Brennan: Well, in fact, prior to 9/11, I think there was reluctance on the part of a lot of agencies and departments to share information. There is no evidence whatsoever that any agency or department was reluctant to share.

Moran: Including the NSA? Were the NSA intercepts shared with the National Counterterrorism Center?

Brennan: Absolutely. All the information was shared. Except that there are millions upon millions of bits of data that come in on a regular basis. What we need to do is make sure the system is robust enough that we can bring that information to the surface that really is a threat concern. We need to make the system stronger. That’s what the president is determined to do.

Moran: You see millions upon millions of bits of data that—Facebook has 350 million users who put out 3.5 billion pieces of content a week, and it’s always drawing connections. In the era of Google, why does [the] U.S. intelligence community not have the sophistication and power of Facebook?

Brennan: Well, in fact, we do have the sophistication and power of Facebook, and well beyond that.

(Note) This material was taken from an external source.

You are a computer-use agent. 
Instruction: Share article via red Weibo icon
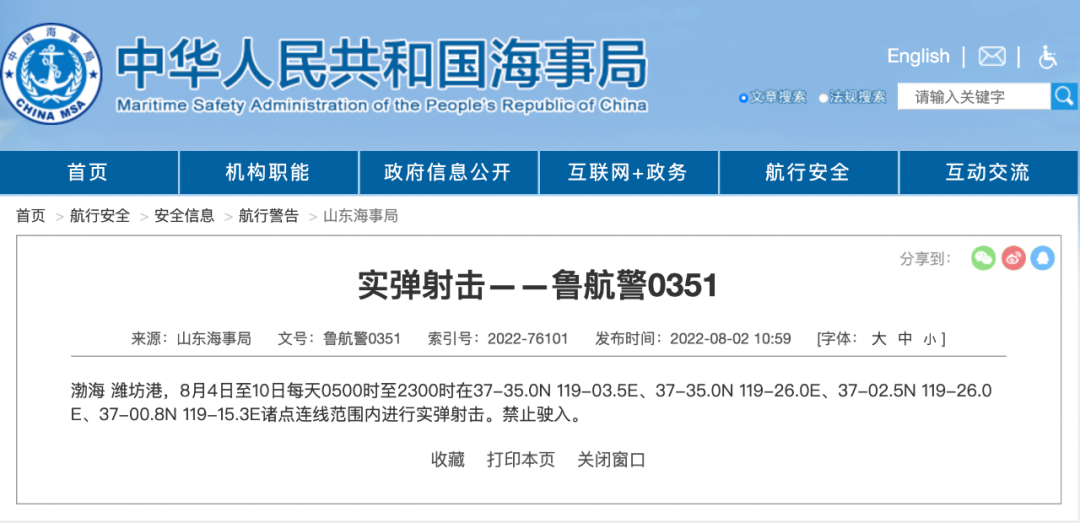(1013, 258)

That’s why we were able to stop Mr. Najibullah Zazi, David Headley, [and] other individuals from carrying out attacks, because we were able to do that on a regular basis. In this one instance, the system didn’t work. There were some human errors. There were some lapses. We need to strengthen it.

In our paper, Effective Counterterrorism and the Limited Role of Predictive Data Mining, distinguished engineer and chief scientist with IBM’s Entity Analytic Solutions Group Jeff Jonas and I distinguished between what we called subject-based data analysis and pattern-based analysis.

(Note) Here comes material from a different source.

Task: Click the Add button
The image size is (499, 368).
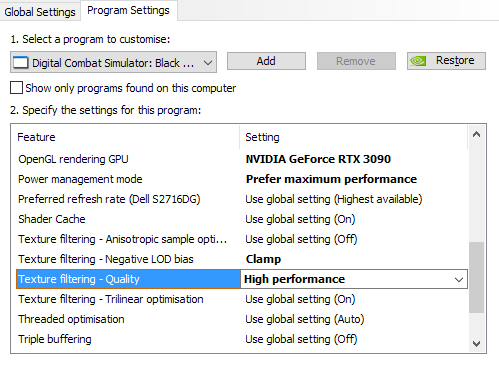Action: click(x=266, y=61)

Subject-based data analysis seeks to trace links from known individuals or things to others… . In pattern-based analysis, investigators use statistical probabilities to seek predicates in large data sets. This type of analysis seeks to find new knowledge, not from the investigative and deductive process of following specific leads, but from statistical, inductive processes. Because it is more characterized by prediction than by the traditional notion of suspicion, we refer to it as “predictive data mining.”

The “power” that Facebook has is largely subject-based. People connect themselves to other people and things in Facebook’s data through “friending,” posting of pictures, and other uses of the site. Given a reason to suspect someone, Facebook data could reveal some of his or her friends, compatriots, and communications.

That’s a lot compared to what existed in the recent past, but it’s nothing special, and its nothing like what Brennan wants from the data collection done by our intelligence services. He appears to want data analysis that can produce suspicion in the absence of good intelligence—without the “smoking gun” he says we lacked here.

Unfortunately, the dearth of patterns indicative of terrorism planning will deny success to that project. There isn’t a system “robust” enough to identify current attacks or attempts in data when we have seen examples of them only a few times before. Pattern-based data mining works when there are thousands and thousands of examples from which to build a model of what certain behavior looks like in data.

If Brennan causes the country to double down on data collection and pattern-based data mining, plan on having more conversations about failures to “connect the dots” in the future.

As George Will said on the same show, “When you have millions of dots, you cannot define as systemic failure—catastrophic failure—anything short of perfection. Our various intelligence agencies suggest 1,600 names a day to be put on the terrorist watch list. He is a known extremist, as the president said. There are millions of them out there. We can’t have perfection here.”

We’ll have far less than perfection—more like wasted intelligence efforts—if we rely on pattern-based or predictive data mining to generate suspicions about terrorism.